PROBLEM TO WORK ON: Leave out the pictures, then return the records word for word.

Stored records
- Opening Delimiter -

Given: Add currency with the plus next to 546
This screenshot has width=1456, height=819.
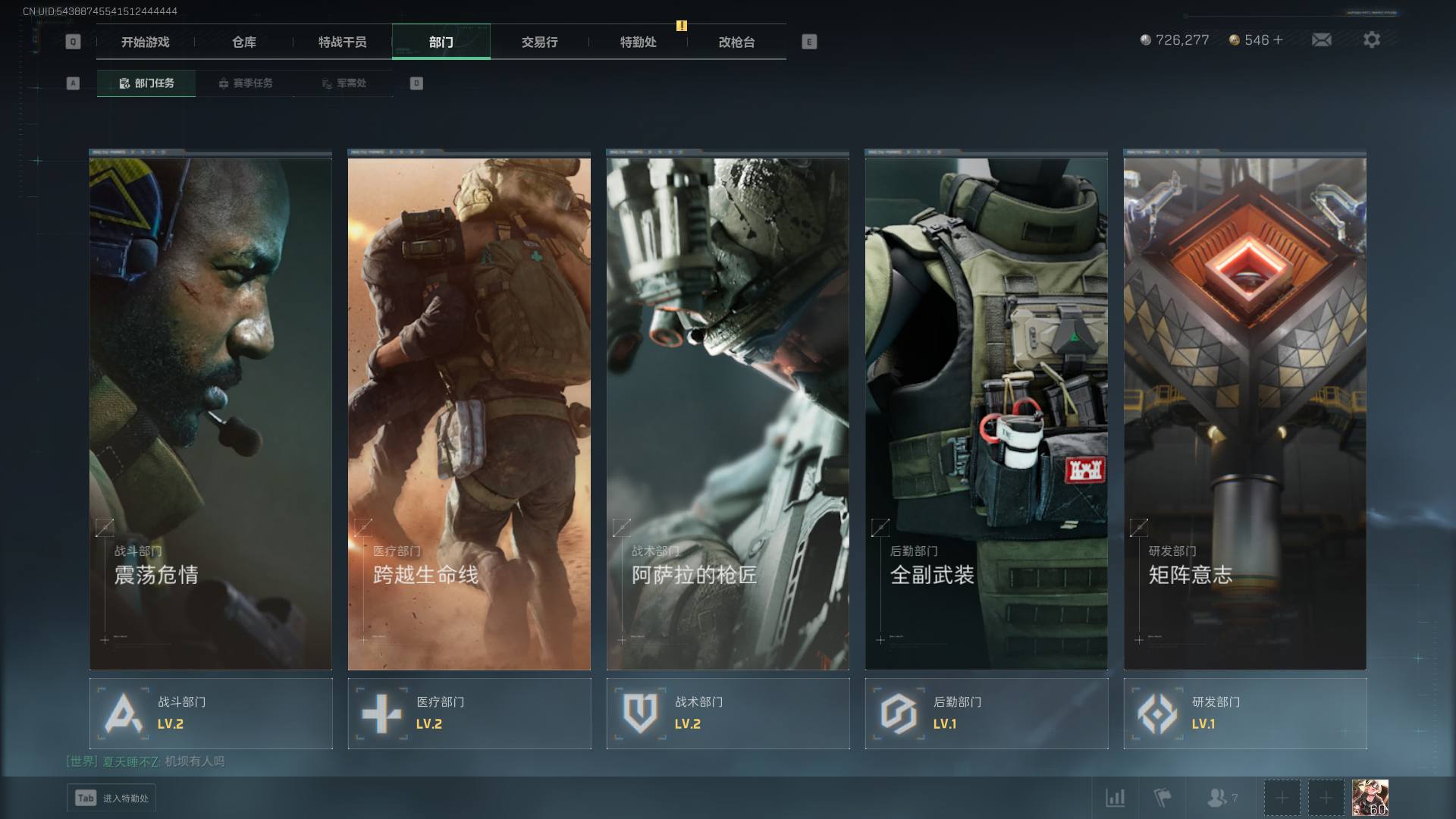Looking at the screenshot, I should coord(1279,39).
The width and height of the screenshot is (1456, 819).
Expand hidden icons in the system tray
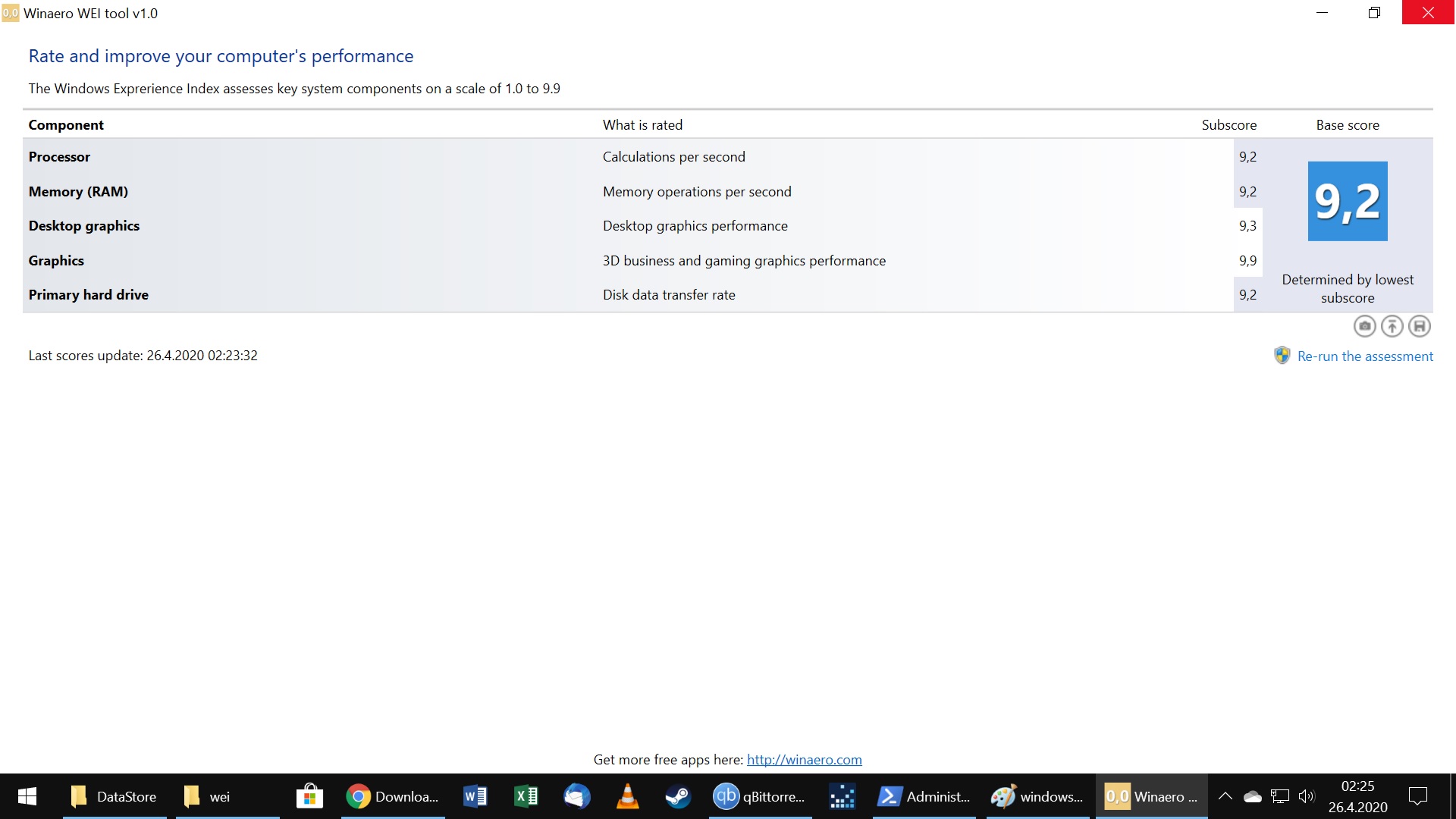coord(1225,796)
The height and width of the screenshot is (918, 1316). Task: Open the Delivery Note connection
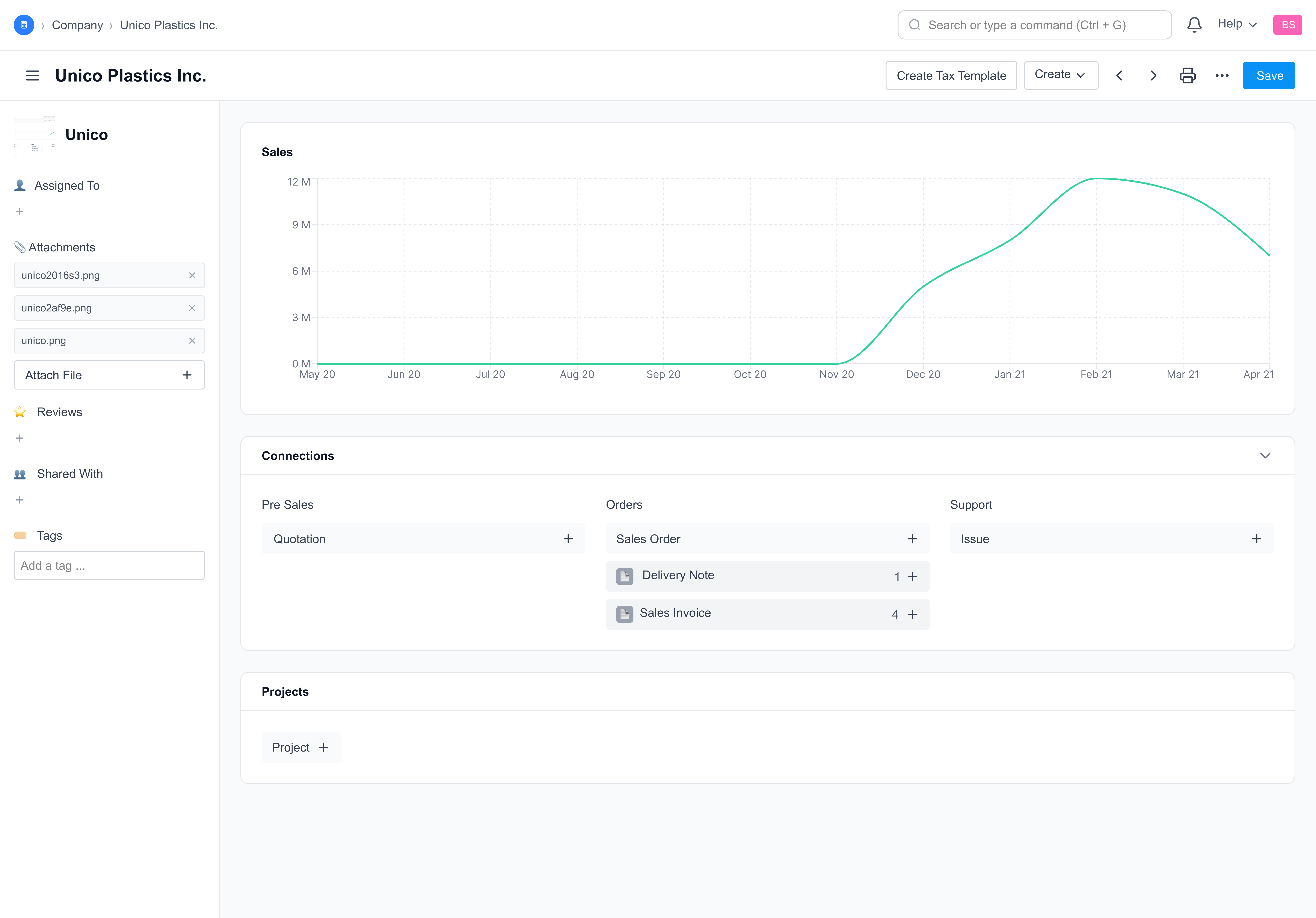678,575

- Closing Delimiter -

ANSWER FOR THE TASK:
Given: Add currency with the plus next to 546
This screenshot has width=1456, height=819.
Looking at the screenshot, I should coord(1279,39).
The width and height of the screenshot is (1456, 819).
Expand hidden icons in the system tray
coord(1225,796)
The height and width of the screenshot is (918, 1316). Task: Open the Delivery Note connection
678,575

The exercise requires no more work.